### DOCUMENT ###
Is it expensive to have 1000 users retrieving json file in my server every second and check if that file has some variable?

share|improve this question
you have to ask yourself some questions : is it a local network query ? is this json generated by a script ? if yes, is this script light or not ? is it using a database ? is the query easily cached ? – user1226329 Sep 26 '12 at 9:19
You need memcached; phpmemcached – Mike Pennington Sep 26 '12 at 9:20
There's probably some other (and better) solution to your problem. Maybe ask a question about that other problem instead of this one? – alexandernst Sep 26 '12 at 9:21
is it a static file or is it a resource dinamycally generated with a server side script and maybe after a database query? In the second case you should seriously think to some kind of server side caching – fcalderan Sep 26 '12 at 9:23
If it is one variable, what about a text file on the server with just the var? that way very little processing and it is very easy to overwrite.... – Chris Sep 26 '12 at 9:26
up vote 21 down vote accepted

First, you don't need to guess. You can measure.

  1. Use the developer tools that are available for your browser (Firebug for Firefox, Developer Tools for Chrome, etc.) and watch the requests and see how long each one takes.
  2. Observe the load on your server. If it is anything other than 0%, you're never going to see 1000 sessions running simultaneously.
  3. Repeat the steps above, but with a bunch of browsers open. It should be easy to get 20 browser windows open and running.
  4. Remember that, as the server load gets past 50% your performance will become increasingly non-linear. Once your system is blocking/thrashing a lot you can't expect to gainfully add any more clients.
### SUPPLIED INFORMATION ###
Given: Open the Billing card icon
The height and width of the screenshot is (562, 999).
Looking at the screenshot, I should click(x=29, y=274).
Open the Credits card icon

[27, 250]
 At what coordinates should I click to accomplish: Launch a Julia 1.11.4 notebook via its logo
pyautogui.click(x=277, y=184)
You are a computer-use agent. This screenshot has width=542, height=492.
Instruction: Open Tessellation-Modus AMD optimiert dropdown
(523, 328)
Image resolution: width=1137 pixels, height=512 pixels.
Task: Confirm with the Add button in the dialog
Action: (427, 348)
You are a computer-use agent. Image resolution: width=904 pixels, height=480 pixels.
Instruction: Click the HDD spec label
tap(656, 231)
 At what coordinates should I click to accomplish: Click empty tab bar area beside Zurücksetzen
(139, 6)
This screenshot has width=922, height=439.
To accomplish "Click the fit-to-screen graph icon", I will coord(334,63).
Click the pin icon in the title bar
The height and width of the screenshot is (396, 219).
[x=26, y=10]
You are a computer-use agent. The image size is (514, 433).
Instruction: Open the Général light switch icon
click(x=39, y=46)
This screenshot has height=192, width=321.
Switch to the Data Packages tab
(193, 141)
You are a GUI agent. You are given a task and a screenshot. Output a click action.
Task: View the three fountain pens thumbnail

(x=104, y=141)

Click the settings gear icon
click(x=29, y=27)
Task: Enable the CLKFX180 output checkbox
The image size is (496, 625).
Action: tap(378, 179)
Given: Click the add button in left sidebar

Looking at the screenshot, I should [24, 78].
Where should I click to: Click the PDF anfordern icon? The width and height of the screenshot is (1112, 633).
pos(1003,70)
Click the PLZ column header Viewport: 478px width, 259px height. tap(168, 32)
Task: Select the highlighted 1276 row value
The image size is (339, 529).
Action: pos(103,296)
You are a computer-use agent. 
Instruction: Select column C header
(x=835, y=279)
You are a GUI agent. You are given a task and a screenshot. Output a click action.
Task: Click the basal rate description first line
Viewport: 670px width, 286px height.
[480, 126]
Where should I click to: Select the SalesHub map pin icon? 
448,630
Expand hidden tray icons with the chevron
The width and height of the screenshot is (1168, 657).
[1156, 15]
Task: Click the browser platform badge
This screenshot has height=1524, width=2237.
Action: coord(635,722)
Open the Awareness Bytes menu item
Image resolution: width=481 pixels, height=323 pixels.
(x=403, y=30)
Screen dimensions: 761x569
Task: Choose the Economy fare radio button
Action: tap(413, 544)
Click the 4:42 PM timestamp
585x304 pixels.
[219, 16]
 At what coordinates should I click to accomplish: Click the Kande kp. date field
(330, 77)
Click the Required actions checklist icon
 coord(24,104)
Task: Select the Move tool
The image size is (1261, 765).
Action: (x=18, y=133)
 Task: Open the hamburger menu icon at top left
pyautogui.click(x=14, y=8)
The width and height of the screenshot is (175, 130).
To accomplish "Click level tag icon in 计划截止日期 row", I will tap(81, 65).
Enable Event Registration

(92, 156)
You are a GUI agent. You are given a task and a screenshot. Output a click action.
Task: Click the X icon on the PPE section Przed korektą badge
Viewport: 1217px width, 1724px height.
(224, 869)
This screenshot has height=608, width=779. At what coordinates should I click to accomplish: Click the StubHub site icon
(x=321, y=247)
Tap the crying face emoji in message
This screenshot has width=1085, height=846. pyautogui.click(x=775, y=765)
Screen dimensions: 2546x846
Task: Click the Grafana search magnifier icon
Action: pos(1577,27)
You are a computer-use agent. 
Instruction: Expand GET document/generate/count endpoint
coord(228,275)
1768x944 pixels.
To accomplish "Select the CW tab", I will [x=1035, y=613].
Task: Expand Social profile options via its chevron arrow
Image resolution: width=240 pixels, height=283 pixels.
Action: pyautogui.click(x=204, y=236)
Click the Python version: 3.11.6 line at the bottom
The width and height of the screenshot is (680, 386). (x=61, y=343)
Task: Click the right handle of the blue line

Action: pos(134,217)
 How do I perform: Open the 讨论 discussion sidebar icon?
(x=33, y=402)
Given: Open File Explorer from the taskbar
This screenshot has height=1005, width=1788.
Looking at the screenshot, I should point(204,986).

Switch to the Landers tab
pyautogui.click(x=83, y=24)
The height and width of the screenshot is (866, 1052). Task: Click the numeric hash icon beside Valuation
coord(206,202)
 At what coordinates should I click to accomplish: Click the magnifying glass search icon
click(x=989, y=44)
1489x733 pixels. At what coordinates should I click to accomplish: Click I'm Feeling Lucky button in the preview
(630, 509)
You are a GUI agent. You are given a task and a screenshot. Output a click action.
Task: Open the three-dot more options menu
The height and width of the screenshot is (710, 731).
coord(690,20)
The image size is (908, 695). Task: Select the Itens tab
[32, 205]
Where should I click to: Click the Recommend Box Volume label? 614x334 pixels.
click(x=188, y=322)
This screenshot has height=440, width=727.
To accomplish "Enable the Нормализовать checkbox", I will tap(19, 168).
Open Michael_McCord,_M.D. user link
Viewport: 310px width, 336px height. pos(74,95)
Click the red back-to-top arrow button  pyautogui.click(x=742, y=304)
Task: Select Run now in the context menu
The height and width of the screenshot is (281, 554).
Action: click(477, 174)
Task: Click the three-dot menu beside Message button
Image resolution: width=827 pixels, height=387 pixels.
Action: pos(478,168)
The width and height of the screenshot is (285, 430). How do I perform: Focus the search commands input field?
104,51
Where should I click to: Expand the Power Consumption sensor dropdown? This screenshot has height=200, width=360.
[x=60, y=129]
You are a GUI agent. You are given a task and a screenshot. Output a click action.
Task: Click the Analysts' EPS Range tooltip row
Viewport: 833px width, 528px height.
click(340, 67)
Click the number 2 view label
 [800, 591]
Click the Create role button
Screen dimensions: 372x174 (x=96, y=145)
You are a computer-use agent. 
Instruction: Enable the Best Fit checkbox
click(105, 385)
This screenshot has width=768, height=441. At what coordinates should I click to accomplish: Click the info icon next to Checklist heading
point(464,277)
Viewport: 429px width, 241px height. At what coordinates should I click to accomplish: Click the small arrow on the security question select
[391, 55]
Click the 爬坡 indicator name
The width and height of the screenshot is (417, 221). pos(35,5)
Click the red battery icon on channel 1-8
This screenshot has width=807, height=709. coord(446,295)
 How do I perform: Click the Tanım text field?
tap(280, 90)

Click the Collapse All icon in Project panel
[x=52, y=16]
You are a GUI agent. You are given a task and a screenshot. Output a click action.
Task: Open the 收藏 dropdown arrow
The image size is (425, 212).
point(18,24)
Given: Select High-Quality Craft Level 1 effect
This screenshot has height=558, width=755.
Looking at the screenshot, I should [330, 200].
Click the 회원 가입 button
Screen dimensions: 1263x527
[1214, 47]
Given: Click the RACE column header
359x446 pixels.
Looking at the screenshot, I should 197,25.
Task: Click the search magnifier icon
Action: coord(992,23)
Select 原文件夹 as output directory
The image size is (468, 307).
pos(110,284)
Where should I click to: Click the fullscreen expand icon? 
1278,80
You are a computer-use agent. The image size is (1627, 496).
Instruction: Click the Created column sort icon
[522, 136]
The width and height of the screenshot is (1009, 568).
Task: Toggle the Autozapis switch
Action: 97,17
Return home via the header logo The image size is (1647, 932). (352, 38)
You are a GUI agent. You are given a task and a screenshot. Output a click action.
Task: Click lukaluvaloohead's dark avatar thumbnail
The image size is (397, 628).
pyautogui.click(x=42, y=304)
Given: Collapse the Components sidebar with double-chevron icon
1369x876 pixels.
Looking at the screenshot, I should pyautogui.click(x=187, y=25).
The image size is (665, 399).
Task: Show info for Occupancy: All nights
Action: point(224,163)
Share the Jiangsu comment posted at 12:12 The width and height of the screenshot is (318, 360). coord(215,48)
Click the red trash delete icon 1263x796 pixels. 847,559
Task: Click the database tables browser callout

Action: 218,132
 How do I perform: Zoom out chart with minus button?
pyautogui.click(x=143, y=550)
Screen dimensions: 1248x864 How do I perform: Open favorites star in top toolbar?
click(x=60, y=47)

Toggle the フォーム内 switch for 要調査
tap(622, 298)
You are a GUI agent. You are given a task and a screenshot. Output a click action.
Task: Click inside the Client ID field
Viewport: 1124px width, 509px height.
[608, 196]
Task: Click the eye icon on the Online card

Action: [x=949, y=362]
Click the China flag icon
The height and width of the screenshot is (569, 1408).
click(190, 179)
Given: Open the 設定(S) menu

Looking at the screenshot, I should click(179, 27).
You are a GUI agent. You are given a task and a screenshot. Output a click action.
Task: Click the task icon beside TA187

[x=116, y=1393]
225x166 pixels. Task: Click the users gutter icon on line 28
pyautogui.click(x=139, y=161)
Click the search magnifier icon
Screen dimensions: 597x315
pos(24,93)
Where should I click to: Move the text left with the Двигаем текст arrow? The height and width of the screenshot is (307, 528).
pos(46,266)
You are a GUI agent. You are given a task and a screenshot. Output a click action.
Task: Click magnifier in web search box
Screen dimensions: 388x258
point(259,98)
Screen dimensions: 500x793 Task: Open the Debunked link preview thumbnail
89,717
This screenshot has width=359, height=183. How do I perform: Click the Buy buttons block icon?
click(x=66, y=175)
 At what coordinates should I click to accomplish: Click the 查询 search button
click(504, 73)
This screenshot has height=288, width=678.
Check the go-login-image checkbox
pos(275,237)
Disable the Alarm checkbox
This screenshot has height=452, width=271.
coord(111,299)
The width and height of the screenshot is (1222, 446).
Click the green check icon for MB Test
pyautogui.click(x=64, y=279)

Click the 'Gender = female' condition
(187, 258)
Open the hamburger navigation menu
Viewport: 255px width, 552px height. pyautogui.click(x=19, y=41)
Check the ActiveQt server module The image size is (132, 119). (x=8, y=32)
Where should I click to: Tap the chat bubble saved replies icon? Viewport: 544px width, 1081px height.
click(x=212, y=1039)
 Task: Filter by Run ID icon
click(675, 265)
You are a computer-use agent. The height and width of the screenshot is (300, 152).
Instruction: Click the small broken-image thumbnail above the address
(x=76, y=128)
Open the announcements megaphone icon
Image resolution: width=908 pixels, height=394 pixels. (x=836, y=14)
###
→ **TASK INSTRUCTIONS**
a) From the server load discussion, extract everything from "1. Use the developer" down to "open and running.".
b) Please continue the server load discussion from where it stops.
The records have no connection to the server load discussion.

→ **SOLVED PROBLEMS**
a)
1. Use the developer tools that are available for your browser (Firebug for Firefox, Developer Tools for Chrome, etc.) and watch the requests and see how long each one takes.
  2. Observe the load on your server. If it is anything other than 0%, you're never going to see 1000 sessions running simultaneously.
  3. Repeat the steps above, but with a bunch of browsers open. It should be easy to get 20 browser windows open and running.

b)
Once you have a baseline measurement, you can think about optimization -- do you need it and how big a problem do you have on your hands? Some of the usual solutions:

  1. If at all possible, serve a static file or a piece of data from your APC cache.
  2. If your data is cacheable but you have multiple web servers, consider a solution like memcached, MongoDB, or some other centralized very-fast key-based retrieval system.
  3. If the data is dynamically retrieved from a database, consider using persistent database connections.
  4. If the CPU load is high per request, you probably have something expensive in your code path. Try to optimize the code path for that particular request, even if you have to hand-craft a special controller for it and bypass your usual framework.
  5. If the network latency is high per request, use HTTP headers to try and convince the client and server to keep the connection open.

Finally, if the performance you want seems very out of reach, you'll need to consider an architectural change. Using WebSockets would likely be a very different code path, but could conceivably result in far better performance. I'd have to know more about what you're doing with link_in_my_server_unique_for_each_user_json.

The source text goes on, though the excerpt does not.